25. Les maisons de la rue Sainte-Marie
à Saint-Eustache

par Marc-Gabriel Vallières
Article publié dans L'Éveil, le 26 mai 2001.

Ceux qui habitaient Saint-Eustache avant la construction de l'autoroute 640 se rappellent que le chemin Rivière-Sud, au lieu d'être coupé par l'actuel boulevard Industriel, venait jusqu'au village et s'arrêtait à l'ancien petit pont de la rue de la Forge, à côté du pont de la rue Féré. La section du chemin qui se situait dans les limites du village s'appelait alors la rue Saint-Marie. Elle porte aujourd'hui le nom de rue Boileau. Deux maisons vont retenir aujourd'hui notre attention: la maison Judd et celle, malheureusement disparue depuis peu, du peintre Jobson Paradis.

La maison Judd est située au 260 de la rue Boileau.

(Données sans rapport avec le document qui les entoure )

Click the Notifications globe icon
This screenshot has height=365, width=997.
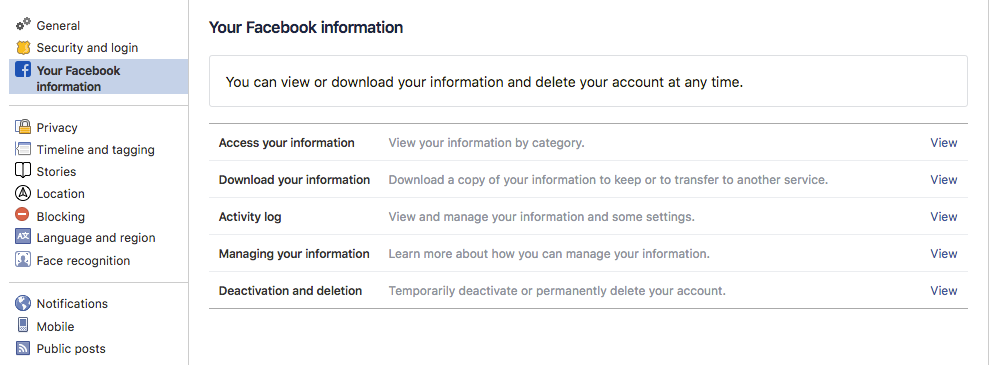click(23, 303)
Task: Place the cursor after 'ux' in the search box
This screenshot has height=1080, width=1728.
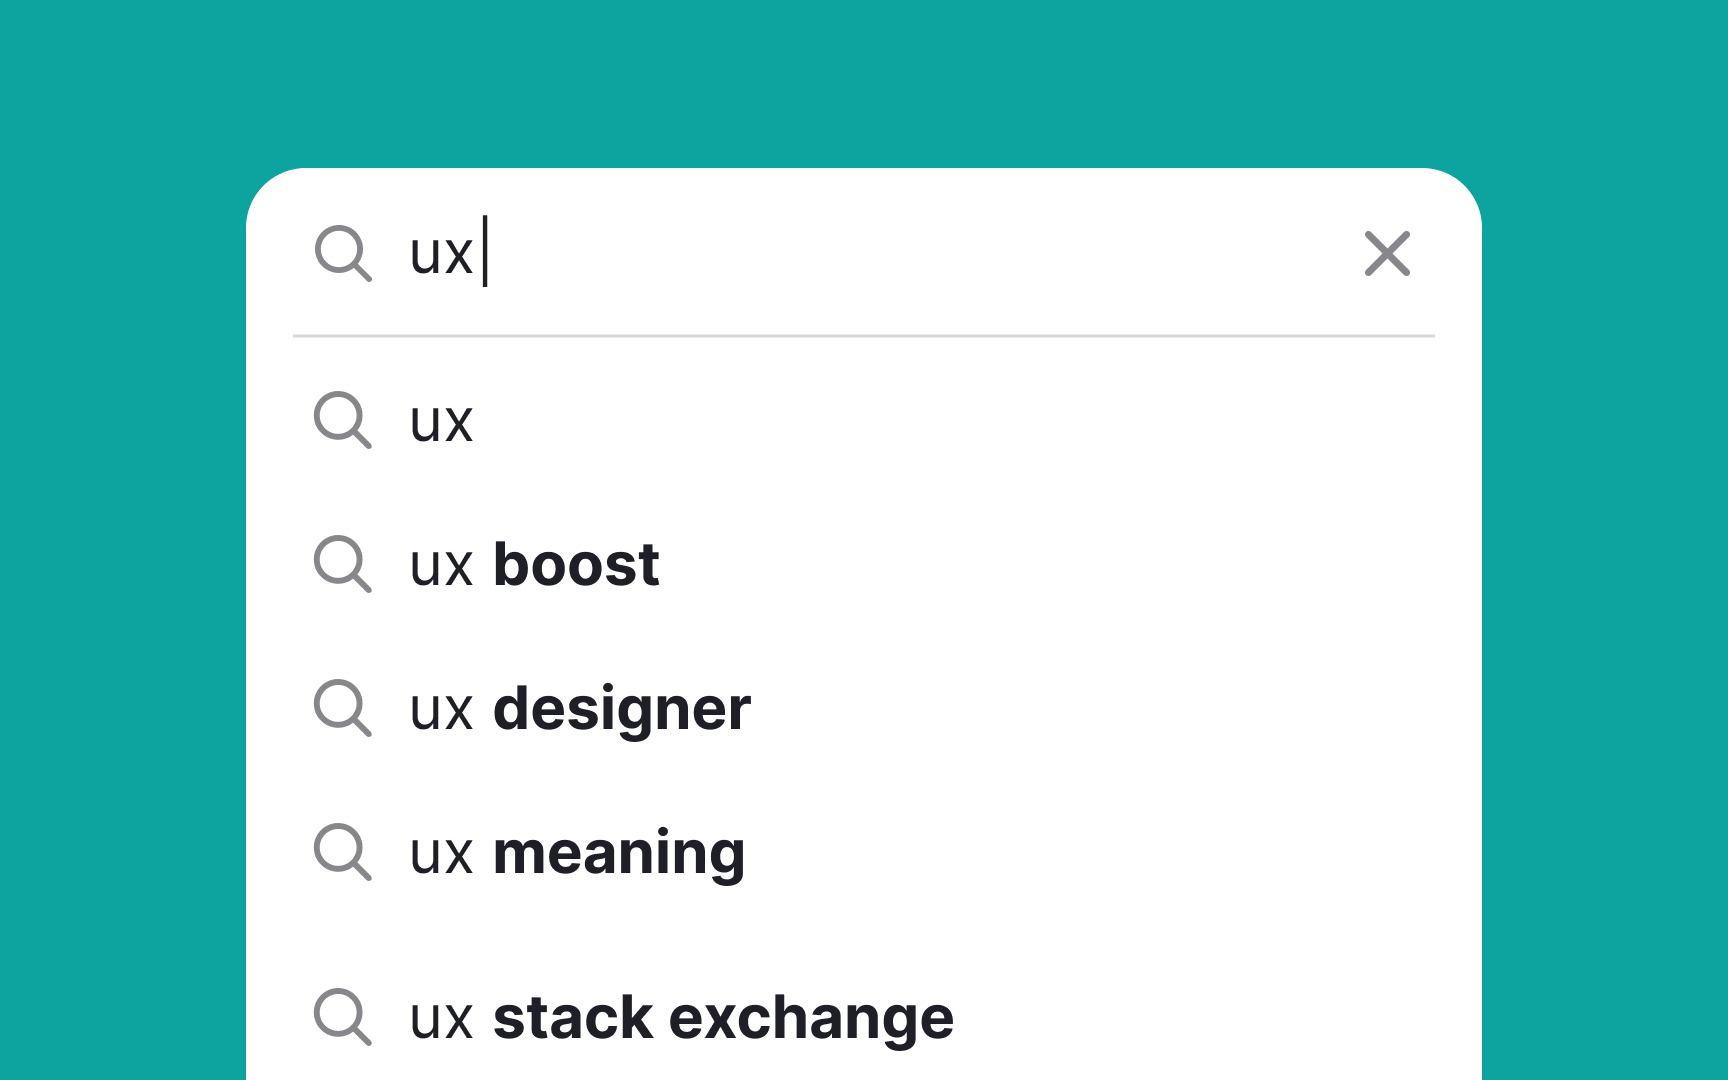Action: pyautogui.click(x=484, y=256)
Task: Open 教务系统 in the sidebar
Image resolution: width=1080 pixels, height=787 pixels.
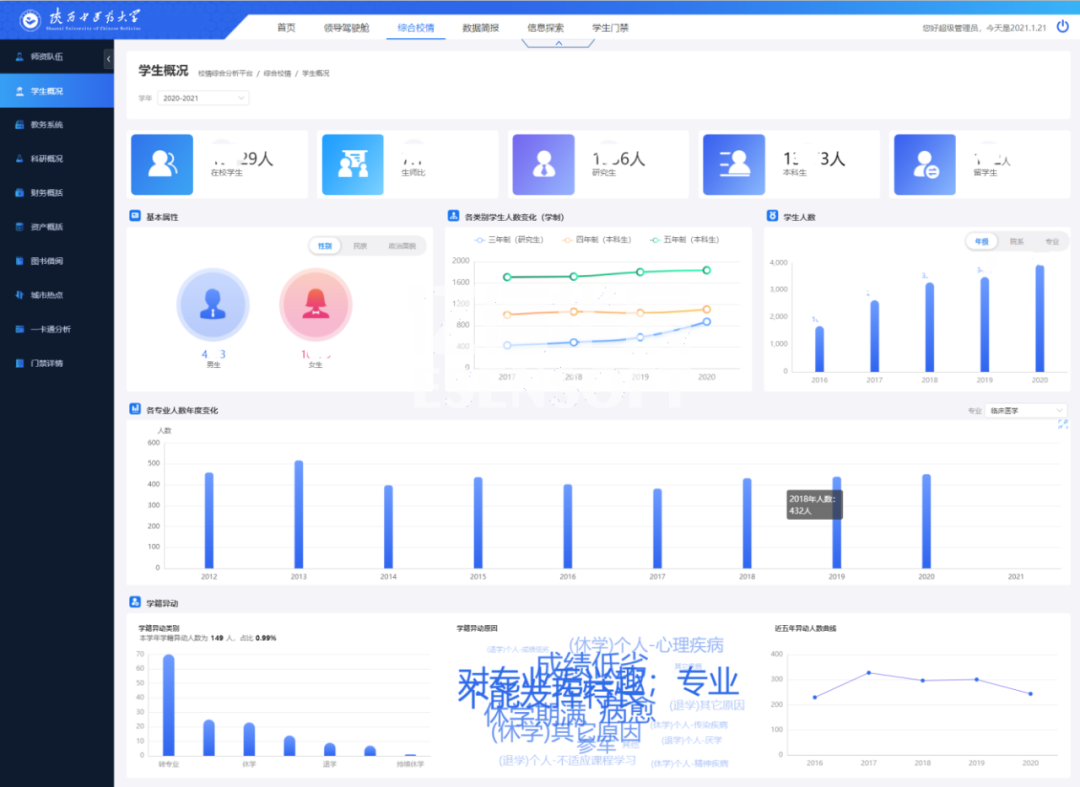Action: pyautogui.click(x=47, y=125)
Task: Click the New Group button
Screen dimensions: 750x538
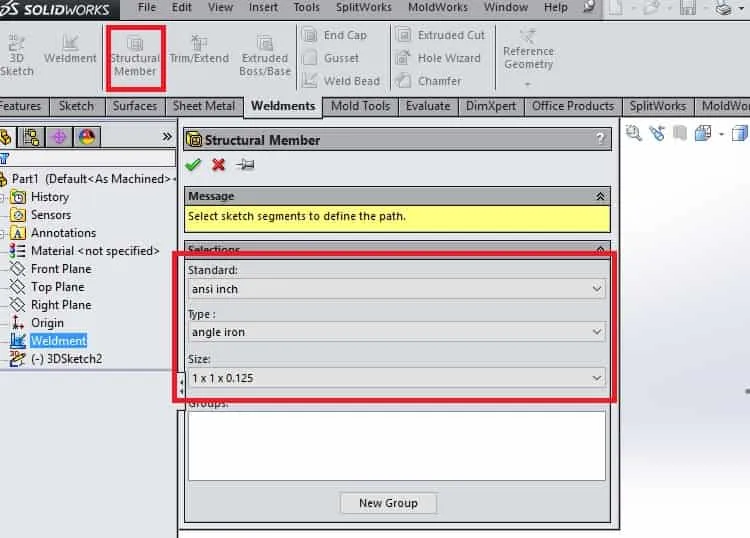Action: 388,503
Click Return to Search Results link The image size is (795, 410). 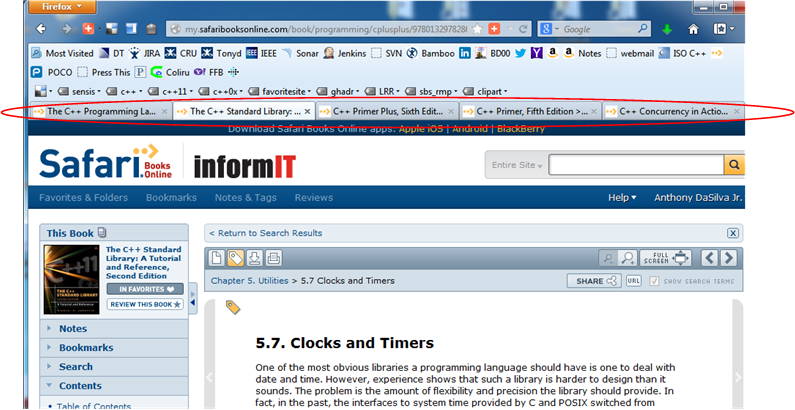point(269,233)
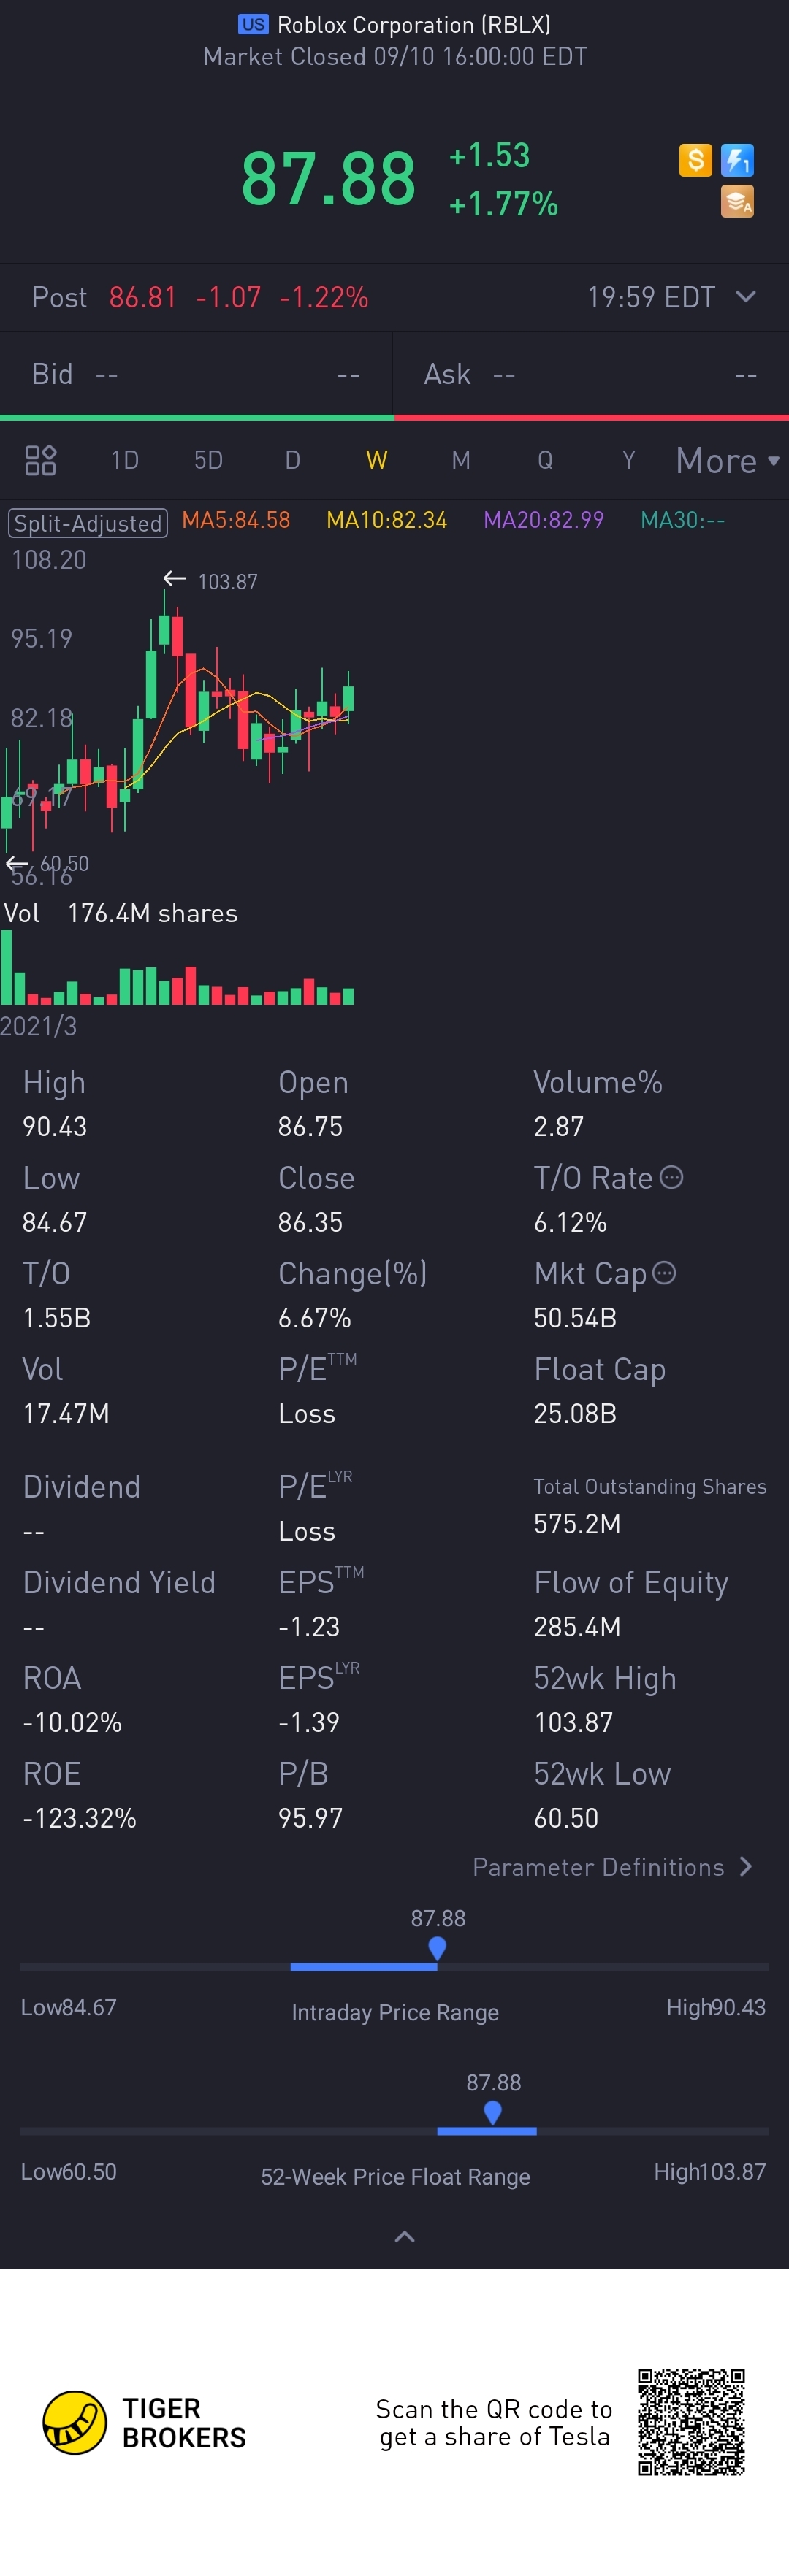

Son terrain faisait à l'origine partie d'une longue terre qui s'étendait de la rivière des Mille-Îles jusqu'à la rivière du Chêne, longeant la Montée du Village, devenue aujourd'hui la rue Féré. C'est d'ailleurs sur ce qui restera de cette terre, après des lotissements le long du chemin Rivière-Sud, qu'habitera Jean-Olivier Chénier, jusqu'au 14 décembre 1837.


La maison Judd au 260, rue Boileau (photo MGV, 1994)

Cette terre, numéro 51 au cadastre de la paroisse, avait été concédée à Pierre Collin en 1741, puis reconcédée à Jean Baulnes en 1801. Le lotissement du terrain qui nous intéresse, le long de la rue Sainte-Marie, s'effectue en 1810, lorsque Jean Baulnes vend l'emplacement à Jean-Baptiste Spénard. L'emplacement est ensuite subdivisé dans les années 1840, puis remembré de 1848 à 1860 par le tanneur Alexis Malboeuf qui y installe son industrie. En 1874, la tannerie est achetée par Léon Gravelle, qui était auparavant tanneur à Montréal.

C'est en 1920 que Blanche puis Thomas Judd en font l'acquisition. Pendant presque quatre-vingt années, des membres de cette famille vont habiter la maison, jusqu'à il y a peu de temps. Même si la maison n'occupe plus aujourd'hui qu'un tout petit terrain, elle a conservé tout son cachet d'antan.

La seconde maison d'intérêt sur la rue Sainte-Marie a malheureusement disparu il y a environ cinq ans, victime des vandales et des incendiaires. Il s'agissait d'un petit chalet, construit sur une étroite bande de terre, entre la rue et la rivière, qui a servi de résidence d'été au peintre Jobson Paradis. Professeur de dessin et de peinture au Conseil des Arts et Manufactures de Montréal, Paradis amenait tous les étés ses étudiants à Saint-Eustache, et le petit chalet de la rue Sainte-Marie se transformait, l'espace d'une saison, en école des beaux-arts!


La maison Jobson-Paradis, aujourd'hui démolie, au 291 de la rue Boileau
(photo MGV, 1994)

Né en 1871 à Saint-Jean-sur-Richelieu, Jobson Paradis étudie d'abord à Ottawa puis à l'Université Notre-Dame, en Indiana, avant de fréquenter, à partir de 1892 l'atelier de Gérôme, à l'École des Beaux-Arts de Paris. Revenu à Montréal en 1903, il devient professeur et va enseigner à de nombreux artistes québécois, dont le peintre Marc-Aurèle Fortin et le sculpteur Alfred Laliberté, entre autres. C'est en 1907 qu'il acquiert la petite maison de Saint-Eustache, où il reviendra à tous les étés jusqu'à son décès en 1926. La maison a ensuite été habitée par sa fille Wanda jusqu'aux années 1980.

Malheureusement abandonnée, incendiée puis démolie, cette école des beaux-arts de Saint-Eustache n'est plus. On peut toutefois encore goûter au charme et à la tranquillité de ce coin de Saint-Eustache, en se promenant le long de cette section de la rue Boileau.